On Fri, Sep 17, 2010 at 10:35 AM, Michael O'Donnell
<odonnellm@xxxxxxxx> wrote:
Does anyone have any insight as to how
one might configure a pool where the collector is located on a different
server than that of the central manager. I am asking because we have expanded
our pool and our server (2 CPUs--3GHs) is running at 80% CPU load.
That seems high, but not unusual. Matchmaking can be compute-intensive depending on how you have your system configured. I wouldn't expect that load to be sustained -- it should be bursty as negotiation cycles start and stop, there's a pause between each cycle while Condor waits for the collector database to be refreshed.
Any
jobs that we submit are taking as long as 10 hours before a match is found
and the jobs run. The only thing I can think of is that the loading on
the server is causing the problems, which has significantly increased after
doubling the size of our pool.
As others have pointed out: that is highly unusual. Are you setting custom attributes for auto-clustering by any chance? I've seen negotiation cycles blow up when the attributes for auto-clustering weren't carefully considered. Is a single negotiation cycle lasting many hours or do many cycles happen before a job is matched? Has your pool ever been completely utilized? Or do you only see a trickle of jobs through the system, and all running on the same few machines?

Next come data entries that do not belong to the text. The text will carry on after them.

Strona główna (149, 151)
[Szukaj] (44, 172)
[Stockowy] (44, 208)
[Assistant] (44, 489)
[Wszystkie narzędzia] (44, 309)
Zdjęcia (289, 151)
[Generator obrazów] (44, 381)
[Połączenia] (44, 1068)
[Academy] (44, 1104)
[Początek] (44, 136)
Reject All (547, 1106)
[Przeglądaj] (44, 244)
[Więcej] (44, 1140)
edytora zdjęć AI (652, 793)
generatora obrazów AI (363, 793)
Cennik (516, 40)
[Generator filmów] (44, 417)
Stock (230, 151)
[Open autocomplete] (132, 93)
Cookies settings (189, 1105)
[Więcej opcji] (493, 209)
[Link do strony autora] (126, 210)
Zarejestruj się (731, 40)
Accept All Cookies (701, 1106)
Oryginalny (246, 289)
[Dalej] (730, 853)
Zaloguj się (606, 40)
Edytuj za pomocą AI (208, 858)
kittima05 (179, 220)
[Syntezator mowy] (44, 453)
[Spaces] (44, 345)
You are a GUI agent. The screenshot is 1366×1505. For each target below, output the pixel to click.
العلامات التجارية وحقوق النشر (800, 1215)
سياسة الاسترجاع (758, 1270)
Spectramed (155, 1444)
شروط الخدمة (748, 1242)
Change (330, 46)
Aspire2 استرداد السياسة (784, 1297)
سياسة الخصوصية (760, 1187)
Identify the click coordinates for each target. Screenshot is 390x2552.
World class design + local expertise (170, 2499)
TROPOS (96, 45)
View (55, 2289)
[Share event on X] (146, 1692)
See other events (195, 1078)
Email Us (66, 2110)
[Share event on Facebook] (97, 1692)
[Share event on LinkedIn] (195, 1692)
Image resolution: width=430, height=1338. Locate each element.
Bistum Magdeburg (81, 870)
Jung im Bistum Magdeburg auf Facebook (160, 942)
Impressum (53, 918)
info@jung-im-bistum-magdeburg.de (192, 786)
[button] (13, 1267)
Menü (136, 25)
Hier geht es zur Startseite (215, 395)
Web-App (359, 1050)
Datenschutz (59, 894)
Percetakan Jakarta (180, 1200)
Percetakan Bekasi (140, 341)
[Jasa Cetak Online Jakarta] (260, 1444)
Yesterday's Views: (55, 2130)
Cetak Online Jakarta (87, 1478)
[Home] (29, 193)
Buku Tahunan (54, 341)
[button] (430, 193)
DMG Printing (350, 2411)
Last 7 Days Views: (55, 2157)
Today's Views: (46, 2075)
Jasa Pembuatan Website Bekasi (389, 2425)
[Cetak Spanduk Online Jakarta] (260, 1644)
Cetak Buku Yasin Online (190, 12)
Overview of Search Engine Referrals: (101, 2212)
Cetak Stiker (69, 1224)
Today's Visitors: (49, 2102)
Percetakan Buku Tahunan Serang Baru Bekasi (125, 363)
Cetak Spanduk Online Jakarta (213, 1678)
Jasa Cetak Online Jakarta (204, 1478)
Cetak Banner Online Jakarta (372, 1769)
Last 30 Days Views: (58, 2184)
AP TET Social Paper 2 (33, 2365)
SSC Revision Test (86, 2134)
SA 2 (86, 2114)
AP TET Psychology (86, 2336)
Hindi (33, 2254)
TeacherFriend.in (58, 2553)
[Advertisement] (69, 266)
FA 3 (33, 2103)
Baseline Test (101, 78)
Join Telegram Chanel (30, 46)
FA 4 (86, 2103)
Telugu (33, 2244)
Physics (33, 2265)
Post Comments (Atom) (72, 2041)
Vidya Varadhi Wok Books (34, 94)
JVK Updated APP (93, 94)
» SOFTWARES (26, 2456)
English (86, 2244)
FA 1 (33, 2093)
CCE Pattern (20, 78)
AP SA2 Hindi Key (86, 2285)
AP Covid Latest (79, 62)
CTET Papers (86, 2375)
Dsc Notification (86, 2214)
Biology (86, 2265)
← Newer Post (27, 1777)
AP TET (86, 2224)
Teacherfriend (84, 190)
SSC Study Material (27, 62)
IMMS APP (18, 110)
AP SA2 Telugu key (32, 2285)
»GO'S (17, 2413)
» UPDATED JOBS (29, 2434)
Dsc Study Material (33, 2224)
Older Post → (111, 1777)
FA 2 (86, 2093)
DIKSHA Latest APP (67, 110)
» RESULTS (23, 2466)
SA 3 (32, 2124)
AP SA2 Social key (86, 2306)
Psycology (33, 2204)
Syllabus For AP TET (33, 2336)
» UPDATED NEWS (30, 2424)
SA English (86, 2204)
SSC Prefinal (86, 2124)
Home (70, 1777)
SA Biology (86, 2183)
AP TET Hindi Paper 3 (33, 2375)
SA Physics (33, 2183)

I have read the wiki (https://condor-wiki.cs.wisc.edu/index.cgi/wiki?p=HowToConfigCollectors)
about using milti-tier collectors, but for our system I think all I need
to do is locate the collector on a different machine. I have set up the
local configuration files so the COLLECTOR daemon is running on the second
host, and the global config files specifies the host of the collector with
COLLECTOR_HOST. The manual has no information on doing this, and I am not
sure if the Collector daemon is required to run on the CM as well as the
second host. After I made these changes, I can no longer query the machines
in the pool.
It's okay to run the collector and the negotiator on separate machines, though it's usually unnecessary in all but the largest installations. You're far from being a large installation.
How often do you have the schedd's updating the collector with information (SCHEDD_INTERVAL)? Do your negotiator logs say much about what's going on? Are they seeing new jobs added to schedd's in a timely fashion or is that information stale?
Regards,
- Ian